Request For Comments: SIMD.js in asm.js

luke · 2014-10-21

Here is a description of the proposed changes to asm.js validation to incorporate ES7 SIMD.js. These changes have landed in Firefox Nightly but (along with SIMD.js) will not be released until SIMD.js has stabilized in TC39. Thus, we are definitely open to feedback, comments and suggestions concerning the validation rules. (For any discussion of SIMD.js itself; please go to the GitHub repo or es-discuss.)

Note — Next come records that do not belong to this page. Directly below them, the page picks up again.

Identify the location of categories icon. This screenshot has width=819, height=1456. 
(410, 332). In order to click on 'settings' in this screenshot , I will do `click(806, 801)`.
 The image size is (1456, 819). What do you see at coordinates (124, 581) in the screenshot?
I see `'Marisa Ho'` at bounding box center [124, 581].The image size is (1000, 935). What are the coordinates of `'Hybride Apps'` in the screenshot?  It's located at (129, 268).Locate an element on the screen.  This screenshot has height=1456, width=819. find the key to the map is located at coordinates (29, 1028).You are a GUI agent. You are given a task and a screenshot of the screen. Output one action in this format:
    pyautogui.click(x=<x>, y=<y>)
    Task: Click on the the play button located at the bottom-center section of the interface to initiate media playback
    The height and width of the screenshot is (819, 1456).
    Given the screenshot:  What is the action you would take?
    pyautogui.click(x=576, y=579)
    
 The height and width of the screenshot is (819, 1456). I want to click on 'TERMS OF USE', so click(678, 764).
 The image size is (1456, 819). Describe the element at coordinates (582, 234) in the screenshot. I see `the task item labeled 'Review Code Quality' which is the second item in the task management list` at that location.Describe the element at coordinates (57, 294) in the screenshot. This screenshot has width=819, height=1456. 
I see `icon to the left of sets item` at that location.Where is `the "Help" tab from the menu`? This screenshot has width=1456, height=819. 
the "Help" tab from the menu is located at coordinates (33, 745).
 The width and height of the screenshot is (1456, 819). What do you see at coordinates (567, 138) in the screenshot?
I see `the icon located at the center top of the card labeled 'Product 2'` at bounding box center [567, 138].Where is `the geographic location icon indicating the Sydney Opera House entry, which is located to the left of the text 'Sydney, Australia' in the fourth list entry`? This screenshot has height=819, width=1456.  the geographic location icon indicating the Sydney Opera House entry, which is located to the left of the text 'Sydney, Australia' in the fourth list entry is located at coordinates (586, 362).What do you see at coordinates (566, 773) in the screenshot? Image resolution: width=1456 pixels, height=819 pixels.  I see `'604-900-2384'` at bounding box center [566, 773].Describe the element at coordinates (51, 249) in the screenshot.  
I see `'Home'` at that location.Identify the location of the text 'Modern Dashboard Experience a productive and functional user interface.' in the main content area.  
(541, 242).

The extension to asm.js validation is comprised of:

New value types for SIMD expressions:
int32x4, float32x4
These vector types are not super/sub-types of anything:
- Since not a subtype of extern, vector types cannot be passed/returned from FFI (see topic)
Other 16-byte SIMD vector types are being proposed (e.g. float64x2, int8x16). The rest of the proposal will stick to just int32x4, float32x4, though.
New stdlib imports and global types for SIMD constructors and operations:
SIMD constructor imports stdlib.SIMD.(int32x4|float32x4) are given types {int32x4ctor, float32x4ctor}, resp.
Ability to import SIMD operations off of SIMD constructors.
- Same link-time validation rules apply as with stdlib Math imports.
- For example, var i4 = stdlib.SIMD.int32x4; var i4add = i4.add; has signature (int32x4,int32x4)->int32x4.
- Still working on the full list (will post later), but basically: everything in SIMD.js.
New numeric literal form: simdCtor(x,y,z,w)
where simdCtor is a global of type {int32x4ctor, float32x4ctor}.
For int32x4ctor, x,y,z,w must each be int numeric literals
For float32x4ctor, x,y,z,w must each be numeric literals (no fround coercion necessary/allowed)
Can be used in return, variable, and global variable type annotations.
New type annotation form: check(…).
where check is a stdlib import of (int32x4ctor|float32x4).check, an operation that throws if the operand is not already a value of the associated SIMD vector type, otherwise returning the operand unmodified.
Can be used for parameter, return, and global variable import type annotations.
Can be used to provide the actual return type of a SIMD-returning function in ValidateCall.
A new value type, “doublelit”, which is a subtype of double and the type given to numeric literals containing a decimal character.
The reason for splitting double is to allow certain float32x4 SIMD ops to be passed double literals without requiring fround.
For example, float32x4.splat has signature: float -> float32x4 ∧ doublit -> float32x4.
The SIMD constructors can be called as stdlib functions:
int32x4ctor has signature: (intish⁴)->int32x4
float32x4ctor has signature: ((floatish + doublelit)⁴)->float32x4
New dot-access expression forms:
expr.(x|y|z|w), where expr has type {int32x4, float32x4} and the result type is {signed, float}, resp.
expr.signMask, where expr has type {int32x4, float32x4} and the result type is signed

Here is an example asm.js module that uses these features:

function asmModule(stdlib, imports) {
    "use asm";
    var i4 = stdlib.SIMD.int32x4;  // simd constructor
    var i4c = i4.check;            // used for type annotations
    var i4add = i4.add;            // import simd op
    var g1 = i4c(imports.g1);       // global var import
    var g2 = i4(0,1,2,3);          // global var initialized
    function f(i,j) {
        i = i|0;
        j = i4c(j);                 // simd parameter
        var k = i4(0,0,0,0);       // simd local var
        k = i4(i, i+1, i+2, i+3);  // simd constructor call
        k = i4add(j, k);           // operation call
        return i4c(k);              // simd return
    }
    function g(i) {
        i = i|0;
        g2 = i4c(f(i, g1));         // simd-returning callsite
        i = g2.w;                  // simd property access
        return i|0;
    }
    return g
}
print(asmModule(this, {g1:SIMD.int32x4(9,9,9,9)})(5)); // 17

Again, comments welcome. Sorry for the liberties taken with mixed regex/set syntax. I will update the proposal in-place in response to discussion.

abchatra · 2014-11-05

Looks good to me in general. Questions:

[quote=“luke, post:1, topic:676”] For int32x4ctor, x,y,z,w must each be fixnum or unsigned numeric literals [/quote] Why can’t this be signed?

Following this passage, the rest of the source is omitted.